Kinder- und Jugendpsychiater schlagen Alarm: Die Zahl der jungen Menschen mit psychischen Erkrankungen ist in der Corona-Krise dramatisch gestiegen. Es gibt aber nicht genug Ressourcen, um sie zu versorgen, viele Kinder werden im Stich gelassen. Der Mehrbedarf an psychologischer und psychiatrischer Behandlung von Kindern und Jugendlichen wird auch nach Corona nicht verschwinden. Österreich braucht dringend mehr Geld für die Behandlung von Kindern und Jugendlichen. 

Anfang des Jahres schlägt die Abteilung der Kinder- und Jugendpsychiatrie des AKH Wien Alarm: Die Plätze in ihrer Station sind überfüllt. Laut Abteilungsleiter Paul Plener kommt es sogar zu einer „Triagierung“ der jungen Patientinnen und Patienten: Weniger schwere Fälle, die normalerweise aufgenommen würden, müsse man aus Platzmangel abweisen. Aktuell leiden so viele Kinder und Jugendliche wie noch nie an Essstörungen und Depressionen, sie sind  geplagt von Antriebslosigkeit und Erschöpfung bis hin zu Suizidgedanken. Sogar in der Gruppe der Acht- bis Zwölfjährigen wurde ein deutlicher Anstieg depressiver Symptome beobachtet. Und: Es kommen Kinder und Jugendliche in die Kliniken, die man sonst dort selten sieht.

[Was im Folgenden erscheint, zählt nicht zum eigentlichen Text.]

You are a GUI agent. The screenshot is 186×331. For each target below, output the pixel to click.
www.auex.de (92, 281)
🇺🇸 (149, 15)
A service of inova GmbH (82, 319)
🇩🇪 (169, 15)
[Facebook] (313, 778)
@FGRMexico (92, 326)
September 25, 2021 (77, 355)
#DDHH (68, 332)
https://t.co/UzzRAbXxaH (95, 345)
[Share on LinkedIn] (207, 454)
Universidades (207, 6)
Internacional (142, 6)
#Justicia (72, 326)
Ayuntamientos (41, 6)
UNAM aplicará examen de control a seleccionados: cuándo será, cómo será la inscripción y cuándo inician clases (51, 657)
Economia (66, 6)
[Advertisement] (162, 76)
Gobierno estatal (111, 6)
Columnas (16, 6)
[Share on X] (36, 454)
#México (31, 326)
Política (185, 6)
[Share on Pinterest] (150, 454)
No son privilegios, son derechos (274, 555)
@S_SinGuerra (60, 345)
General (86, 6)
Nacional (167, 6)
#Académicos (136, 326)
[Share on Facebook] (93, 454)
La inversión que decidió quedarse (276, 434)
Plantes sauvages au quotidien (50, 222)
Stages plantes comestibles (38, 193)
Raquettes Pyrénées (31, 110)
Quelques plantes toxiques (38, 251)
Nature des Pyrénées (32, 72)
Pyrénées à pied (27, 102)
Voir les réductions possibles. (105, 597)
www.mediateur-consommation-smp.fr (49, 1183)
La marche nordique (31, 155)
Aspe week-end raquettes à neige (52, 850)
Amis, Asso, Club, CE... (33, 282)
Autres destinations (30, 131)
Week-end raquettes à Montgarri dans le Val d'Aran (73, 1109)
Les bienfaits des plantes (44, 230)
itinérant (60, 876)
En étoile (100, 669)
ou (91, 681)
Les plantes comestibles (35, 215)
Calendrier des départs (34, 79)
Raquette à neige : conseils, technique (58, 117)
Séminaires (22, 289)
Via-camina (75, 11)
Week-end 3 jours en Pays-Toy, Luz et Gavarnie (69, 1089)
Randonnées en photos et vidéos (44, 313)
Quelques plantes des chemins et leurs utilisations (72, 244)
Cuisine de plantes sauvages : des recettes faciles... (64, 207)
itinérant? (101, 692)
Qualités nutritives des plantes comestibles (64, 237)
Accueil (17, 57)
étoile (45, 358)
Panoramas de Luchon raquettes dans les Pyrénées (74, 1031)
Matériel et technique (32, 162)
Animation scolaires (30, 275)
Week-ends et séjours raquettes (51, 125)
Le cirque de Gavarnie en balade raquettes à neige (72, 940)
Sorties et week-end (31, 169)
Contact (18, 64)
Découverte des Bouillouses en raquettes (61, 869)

Die Direktorin der Innsbrucker Universitätsklinik für Kinder- und Jugendpsychiatrie, Kathrin Sevecke, meldet sich Ende Jänner mit einem ähnlich dramatischen Appell. Auch bei ihr sind die Betten voll belegt, der emotionale Zustand der Kinder und Jugendlichen ist besorgniserregend. Die Beobachtungen decken sich mit der aktuellen Studie des Departments für Psychotherapie und Biopsychosoziale Gesundheit der Donau Uni Krems, das die psychische Gesundheit der Bevölkerung seit Beginn der COVID-19-Pandemie untersucht: Jeder zweite junge Erwachsene leidet an depressiven Symptomen, zehn Mal so viele wie noch 2019.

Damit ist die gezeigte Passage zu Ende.